Brano da leggere
● ● ● ●

Pietro Lorenzetti, Polittico di Pieve, 1320 circa, tempera su tavola, 312 x 295 x 9 cm, Chiesa di Santa Maria della Pieve, Arezzo © Gentile concessione dell’Ufficio Beni Culturali della Diocesi di Arezzo-Cortona-Sansepolcro - L.A.D. Photographic di Angelo Latronico Pietro Lorenzetti, Polittico di Pieve, 1320 circa, tempera su tavola, 312 x 295 x 9 cm, Chiesa di Santa Maria della Pieve, Arezzo © Gentile concessione dell’Ufficio Beni Culturali della Diocesi di Arezzo-Cortona-Sansepolcro - L.A.D. Photographic di Angelo Latronico
oro Pietro Lorenzetti, Polittico di Pieve, 1320 circa, tempera su tavola, 312 x 295 x 9 cm, Chiesa di Santa Maria della Pieve, Arezzo © Gentile concessione dell’Ufficio Beni Culturali della Diocesi di Arezzo-Cortona-Sansepolcro - L.A.D. Photographic di Angelo Latronico
Pietro Lorenzetti, Polittico di Pieve, 1320 circa, tempera su tavola, 312 x 295 x 9 cm, Chiesa di Santa Maria della Pieve, Arezzo © Gentile concessione dell’Ufficio Beni Culturali della Diocesi di Arezzo-Cortona-Sansepolcro – L.A.D. Photographic di Angelo Latronico
Circa cento opere tra fondi oro, sculture e tessuti per documentare a Londra la ricchezza del milieu senese nel Trecento

Chissà che non sia stato proprio lo splendore delle tavole d’oro a far breccia nel cuore degli inglesi, e a far scoppiare tra XIX e XX secolo un vero autentico amore per l’arte senese medievale. Non stupirebbe che in una Nazione dove nel passato i cittadini erano così abituati a condurre le proprie vite quotidiane immersi nella nebbia, tanto persistente da averle persino dato un soprannome amichevole “Pea soup fog”, quelle opere fulgide e scintillanti potessero sembrare un’agevole finestra spalancata per far entrare il gagliardo sole mediterraneo, per riscaldare il corpo e le membra nel tepore del clima toscano.

Oggi, fortunatamente quella foschia è molto attenuata, ma il fascino per l’arte dei “Primitivi” senesi non è di certo scemato. Entrando negli ambienti espositivi della National Gallery di Londra dove sta andando in scena la mostra Siena: The Rise of Painting, 1300 -1350, visitabile fino al 22 giugno, l’oscurità delle sale è squarciata dai bagliori dei dossali d’altare o dei tabernacoli realizzati per devozione privata, opere dei più importanti protagonisti dell’arte senese medievale.

● ● ● ●

Consegna
Per favore, prosegui il testo sulla mostra senese riprendendo subito dopo la sua ultima frase. I dati non hanno alcun legame con il testo sulla mostra senese.

Sezione dati
● ● ● ●

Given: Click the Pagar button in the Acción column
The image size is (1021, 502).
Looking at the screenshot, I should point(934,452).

● ● ● ●

Risposta all'esercizio
 

Duccio di Buoninsegna, La Resurrezione di Lazzaro, 1310-1311, tempera su tavola, 43,5 x 46,4 cm, © Kimbell Art Museum, Fort Worth, Texas oro
Duccio di Buoninsegna, La Resurrezione di Lazzaro, 1310-1311, tempera su tavola, 43,5 x 46,4 cm, © Kimbell Art Museum, Fort Worth, Texas

Benché sarebbe romantico poter individuare nella malia dei fondi oro il successo di queste opere nella cultura anglosassone, le ragioni sono invece molto più profonde e complesse, e intrecciano motivazioni di carattere sociale, storico e identitario. L’arte senese produsse una profonda impressione, catalizzando il collezionismo privato e pubblico, influenzando artisti come i preraffaelliti e divenendo materia di studio per molti storici dell’arte che vararono contributi tutt’oggi fondamentali, tra cui si ricordano quelli di Roger Fry, Robert Langton Douglas, Fred Mason Perkins e Bernard Berenson.

Cento opere

E ancora oggi la passione per l’arte di questa città arroccata sui colli toscani è più viva che mai, ne è dimostrazione la mostra londinese, precedentemente organizzata al Met di New York a fine 2024, che si pone come un appuntamento di grande richiamo, “epocale” secondo il The Guardian. L’esposizione pone il focus sul periodo che va dal 1300 al 1350, un’epoca in cui il Comune di Siena visse il culmine del suo potere economico e culturale, con tratte commerciali che arrivavano ben oltre i limiti italiani, e che contestualmente diventò tra le città più popolose d’Europa. Questi anni furono accompagnati da grandi opere pubbliche e architettoniche, e anche l’arte e l’artigianato locale arrivarono a nuove e raffinatissime soluzioni.

 

Allestimenti della mostra Siena. The Rise of Painting, 1300 ‒1350
Allestimenti della mostra Siena. The Rise of Painting, 1300 ‒1350

La finalità della mostra, costruita attorno a circa cento opere tra dipinti, sculture, tessuti e oreficerie provenienti da collezioni e musei di tutto il mondo, è piuttosto chiara: dimostrare come Siena sia stata una delle primissime città europee a rinnovare profondamente la pittura, sviluppando uno stile sperimentale, narrativo e spirituale che anticipò e influenzò l’arte occidentale. Contrariamente a quanto sostenuto dalla storiografia tradizionale, Siena non fu affatto una semplice “parente minore” di Firenze.

Spinta innovatrice

La “dolce Siena, allora e sempre incantatrice e regina fra le città italiane”, come la appellò il critico Bernard Berenson, senza dubbio seppe esprimere nell’arco di pochi anni una grande spinta innovatrice in arte, grazie anche a protagonisti di assoluto rilievo, di cui in mostra sono esposti importanti brani.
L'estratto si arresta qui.